Healthcare Industry News: neuromodulation
News Release - January 22, 2008
St. Jude Medical Announces FDA and European CE Mark Approval of the QuickFlex Family of LeadsST. PAUL, Minn.--(HSMN NewsFeed)--St. Jude Medical, Inc. (NYSE:STJ ) today announced U.S. Food and Drug Administration (FDA) and European CE Mark approval of the QuickFlex™ family of left-heart leads to treat heart failure patients.
The QuickFlex leads, used in CRT (cardiac resynchronization therapy), feature shorter tip and ring electrodes (used to conduct energy), reducing the length of the lead’s rigid portions. The concept behind the shorter electrodes is that it may help the lead through bends in the heart’s venous system that characterize the left side of the heart. This could enable physicians to better maneuver the lead to the optimal position for therapy.
“The QuickFlex lead is flexible and maneuverable,” said John Rogers, M.D., from Scripps Clinic in La Jolla, Calif. “When working with this lead, I am able to smoothly route it through the venous system to my target location, even through difficult anatomy.”

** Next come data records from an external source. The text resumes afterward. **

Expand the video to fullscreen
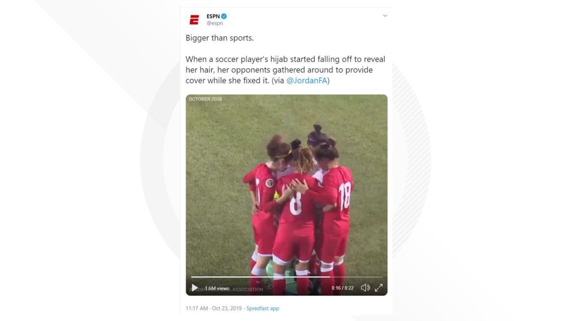The width and height of the screenshot is (572, 321). click(x=379, y=288)
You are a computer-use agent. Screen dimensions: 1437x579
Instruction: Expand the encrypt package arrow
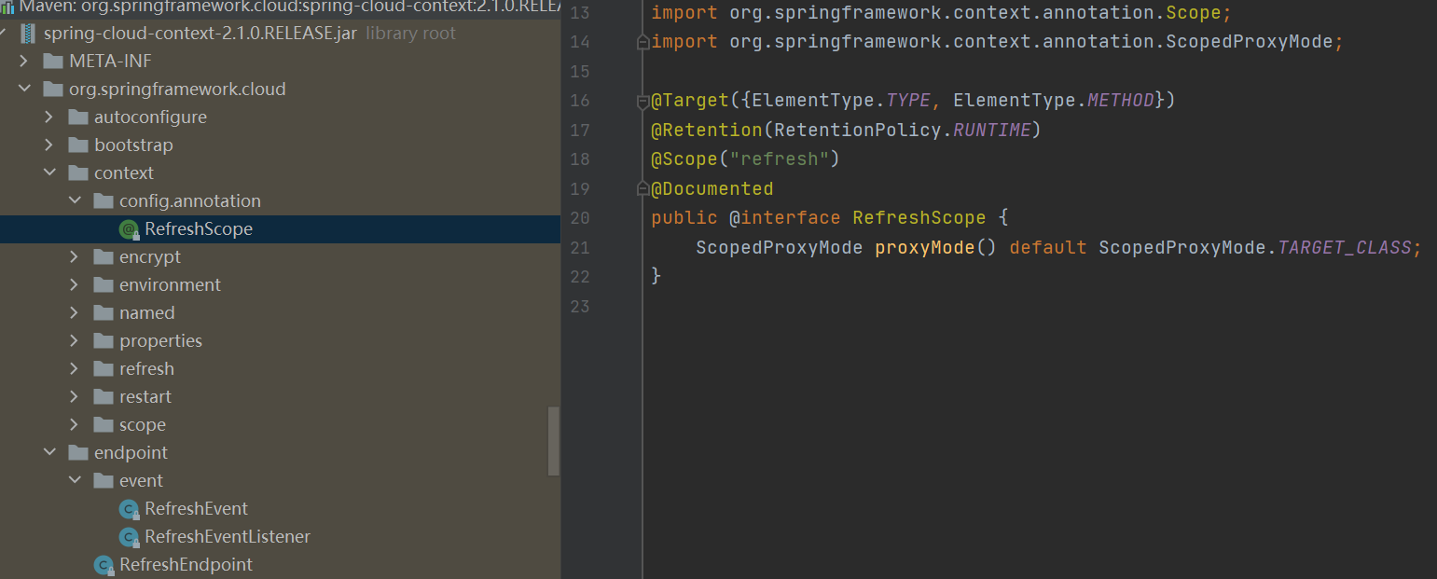click(x=74, y=257)
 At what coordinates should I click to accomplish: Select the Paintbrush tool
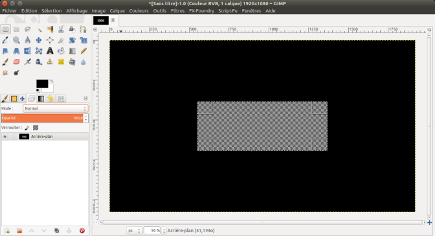(5, 62)
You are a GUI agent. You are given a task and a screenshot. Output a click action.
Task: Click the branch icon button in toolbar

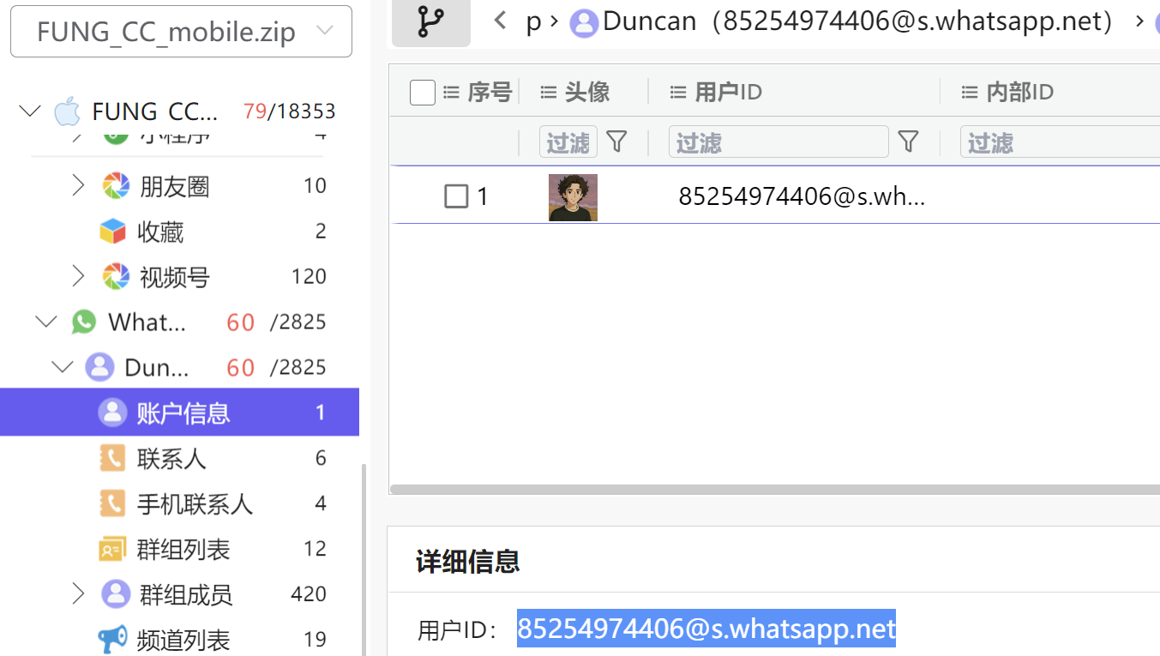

The QuickFlex lead models also include an S-shaped curve that helps provide stability inside the vein once the lead is placed in the desired location inside the heart. The QuickFlex lead models are available with two different sized S-curves, offering physicians options for patients with varying venous anatomies. The smaller S-shaped curve was evaluated in the company’s 1056T QuickSite® lead clinical study and demonstrated a high implant success rate and low dislodgement rate.
The QuickFlex lead joins St. Jude Medical’s Promote™ RF CRT-D (cardiac resynchronization defibrillator), which was launched in November 2007 to treat patients with heart failure using wireless radiofrequency (RF) telemetry, enabling secure, remote communication between the implanted device and the programmer in a clinician's office or hospital. Promote also allows physicians to electronically reconfigure left-ventricular (LV) leads—such as the QuickFlex lead—to help optimize the pacing performance of the device without the need to physically reposition the lead.
“For heart failure patients to receive effective CRT therapy, physicians must be able to effectively navigate the LV lead through a venous system that often twists and turns, in many cases severely, to deliver the electrodes to the best location for stimulation,” said Eric S. Fain, president of St. Jude Medical’s Cardiac Rhythm Management Division. “The QuickFlex lead offers physicians a good balance of flexibility and stability for effective lead placement.”
Delivered by an ICD or a pacemaker, CRT resynchronizes the beating of the heart's lower chambers (ventricles), which often beat out of sync in heart failure patients. Studies have shown that CRT can improve the quality of life for many patients with heart failure, a progressive condition in which the heart weakens and loses its ability to pump an adequate supply of blood. About 5 million Americans suffer from heart failure, with 550,000 new cases diagnosed each year.
Cardiac leads are used to connect a CRT device to a patient's heart. The lead senses when the heart is functioning normally and sends that information back to the implanted device. When needed, the lead also delivers an electrical pacing pulse from the device to stimulate the heart.
The QuickFlex leads are designed for use with St. Jude Medical's heart failure devices, including the Promote, Epic® II HF and Atlas® II HF families of CRT-Ds (CRT defibrillators), and the Frontier® II CRT-P, the world's smallest and longest-lasting CRT pacemaker.
About St. Jude Medical
St. Jude Medical is dedicated to making life better for cardiac, neurological and chronic pain patients worldwide through excellence in medical device technology and services. The Company has five major focus areas that include: cardiac rhythm management, atrial fibrillation, cardiac surgery, cardiology and neuromodulation. Headquartered in St. Paul, Minn., St. Jude Medical employs approximately 12,000 people worldwide. For more information, please visit www.sjm.com.
This news release contains forward-looking statements within the meaning of the Private Securities Litigation Reform Act of 1995 that involve risks and uncertainties. Such forward-looking statements include the expectations, plans and prospects for the Company, including potential clinical successes, anticipated regulatory approvals and future product launches, and projected revenues, margins, earnings, and market shares. The statements made by the Company are based upon management’s current expectations and are subject to certain risks and uncertainties that could cause actual results to differ materially from those described in the forward-looking statements. These risks and uncertainties include market conditions and other factors beyond the Company’s control and the risk factors and other cautionary statements described in the Company’s filings with the SEC, including those described in the Company’s Annual Report on Form 10-K filed on February 28, 2007 (see pages 13-20) and Quarterly Reports on Form 10-Q filed on August 9, 2007 (see pages 28-29) and November 2, 2007 (see pages 23-24). The Company does not intend to update these statements and undertakes no duty to any person to provide any such update under any circumstance.